MPAA violating rights?
Laine Towey's article [ http://www.cs.cmu.edu/~dst/DeCSS/tartan-00-02-14.html ] on the DVD software controversy indicated the complexity of the issues involved, but I'm afraid some of the comments attributed to Associate Dean Paul Fowler may create a false impression among your readers. I hope you will allow me to give a clearer picture of the situation.
Currently available software DVD players don't run under Linux, and won't play disks purchased in Europe or Asia. This restriction, known as "region codes", allows the MPAA to sell the same content for less overseas, and to restrict access to content to specific geographic regions. Some countries refuse to require DVD players to support region codes because they recognize this scheme as contrary to consumer interests. The US is not yet so enlightened. To remedy these problems, Linux enthusiasts are constructing their own DVD players which are open source and freely available to all. A necessary component of such players is a module to read encrypted DVDs. The source code for this module, called css-auth, is currently available on my web site [ http://www.cs.cmu.edu/~dst/DeCSS/index.html ].
This has nothing to do with copying DVDs. For technical reasons, consumer copying of DVDs is presently uneconomical. And large-scale commercial copying of DVDs by pirates in Asia is done with entirely different technologies that do not rely on decryption. Hence, the only practical use for the css-auth software is to play DVDs that have been legally purchased.
The Motion Picture Association of America alleges that css-auth is a "circumvention device" whose distribution is prohibited under the Digital Millenium Copyright Act. The DMCA is a poorly constructed law written by the industry itself, and has not yet been tested in the courts.
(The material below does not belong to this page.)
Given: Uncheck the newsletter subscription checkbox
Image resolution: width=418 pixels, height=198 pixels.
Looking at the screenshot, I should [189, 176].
It curtails some well-established rights of American citizens in order to advance the economic interests of a private cartel. But the DMCA cannot be used to suppress source code without doing violence to the First Amendment. Although the matter has not yet been reviewed by the Supreme Court, several lower courts have found that source code can indeed enjoy the same First Amendment protections as other forms of speech. The MPAA's attempt to interfere with speech it doesn't like should be rejected and roundly condemned.